*TASK ITEM*: Please copy out each line of the listing that contains the word "arrow".

*** Begin section ***

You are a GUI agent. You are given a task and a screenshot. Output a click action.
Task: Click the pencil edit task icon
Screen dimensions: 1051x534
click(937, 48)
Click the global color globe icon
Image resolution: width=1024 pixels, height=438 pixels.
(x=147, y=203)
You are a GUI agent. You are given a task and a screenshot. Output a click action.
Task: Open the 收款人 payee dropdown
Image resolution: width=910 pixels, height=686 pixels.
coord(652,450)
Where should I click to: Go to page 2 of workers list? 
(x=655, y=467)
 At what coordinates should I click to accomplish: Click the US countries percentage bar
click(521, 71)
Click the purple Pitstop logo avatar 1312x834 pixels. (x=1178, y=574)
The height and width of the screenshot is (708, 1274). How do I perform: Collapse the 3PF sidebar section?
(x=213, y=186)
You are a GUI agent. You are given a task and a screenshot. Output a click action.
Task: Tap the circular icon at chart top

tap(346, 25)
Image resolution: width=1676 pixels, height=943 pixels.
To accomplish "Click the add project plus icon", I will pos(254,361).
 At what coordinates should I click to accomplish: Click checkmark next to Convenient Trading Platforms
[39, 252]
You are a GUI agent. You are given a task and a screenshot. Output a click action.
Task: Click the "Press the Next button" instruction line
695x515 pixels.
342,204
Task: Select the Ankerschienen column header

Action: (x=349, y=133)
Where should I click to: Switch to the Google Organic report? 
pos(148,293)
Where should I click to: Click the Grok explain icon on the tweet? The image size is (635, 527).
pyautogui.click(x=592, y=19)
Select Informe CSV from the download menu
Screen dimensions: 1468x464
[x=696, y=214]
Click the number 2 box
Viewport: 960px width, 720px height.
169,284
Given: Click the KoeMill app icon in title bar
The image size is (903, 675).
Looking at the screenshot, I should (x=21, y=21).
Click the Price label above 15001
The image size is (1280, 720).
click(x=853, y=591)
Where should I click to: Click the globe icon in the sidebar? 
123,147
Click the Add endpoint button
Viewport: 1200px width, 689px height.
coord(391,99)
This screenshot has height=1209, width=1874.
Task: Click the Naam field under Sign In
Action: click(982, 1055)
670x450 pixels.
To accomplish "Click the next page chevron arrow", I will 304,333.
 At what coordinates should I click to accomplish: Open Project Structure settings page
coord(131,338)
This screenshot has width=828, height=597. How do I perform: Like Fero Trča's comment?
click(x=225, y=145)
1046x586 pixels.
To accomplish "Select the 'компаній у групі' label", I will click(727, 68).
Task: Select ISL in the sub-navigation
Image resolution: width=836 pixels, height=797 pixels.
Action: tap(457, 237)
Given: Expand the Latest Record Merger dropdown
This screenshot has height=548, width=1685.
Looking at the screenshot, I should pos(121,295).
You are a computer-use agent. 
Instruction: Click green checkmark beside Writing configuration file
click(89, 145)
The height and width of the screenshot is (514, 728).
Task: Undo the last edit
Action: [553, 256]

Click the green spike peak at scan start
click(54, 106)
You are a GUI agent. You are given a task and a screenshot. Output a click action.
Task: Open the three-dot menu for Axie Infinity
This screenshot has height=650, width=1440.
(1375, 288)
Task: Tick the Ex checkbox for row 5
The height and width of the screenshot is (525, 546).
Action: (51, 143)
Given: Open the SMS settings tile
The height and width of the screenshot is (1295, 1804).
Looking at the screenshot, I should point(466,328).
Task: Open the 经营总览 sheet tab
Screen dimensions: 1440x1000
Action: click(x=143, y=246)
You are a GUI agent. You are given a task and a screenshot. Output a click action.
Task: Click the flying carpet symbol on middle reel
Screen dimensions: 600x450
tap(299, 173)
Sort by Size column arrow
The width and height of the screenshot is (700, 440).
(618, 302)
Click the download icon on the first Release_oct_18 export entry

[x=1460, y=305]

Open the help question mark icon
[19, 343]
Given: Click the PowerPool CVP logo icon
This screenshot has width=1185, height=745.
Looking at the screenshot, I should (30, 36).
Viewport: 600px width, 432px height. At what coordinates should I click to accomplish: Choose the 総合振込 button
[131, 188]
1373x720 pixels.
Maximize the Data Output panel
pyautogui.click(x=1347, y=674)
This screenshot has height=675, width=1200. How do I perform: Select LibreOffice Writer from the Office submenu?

*** End section ***

*SOLUTION TO THE EXERCISE*:
To accomplish "Click the next page chevron arrow", I will 304,333.
Sort by Size column arrow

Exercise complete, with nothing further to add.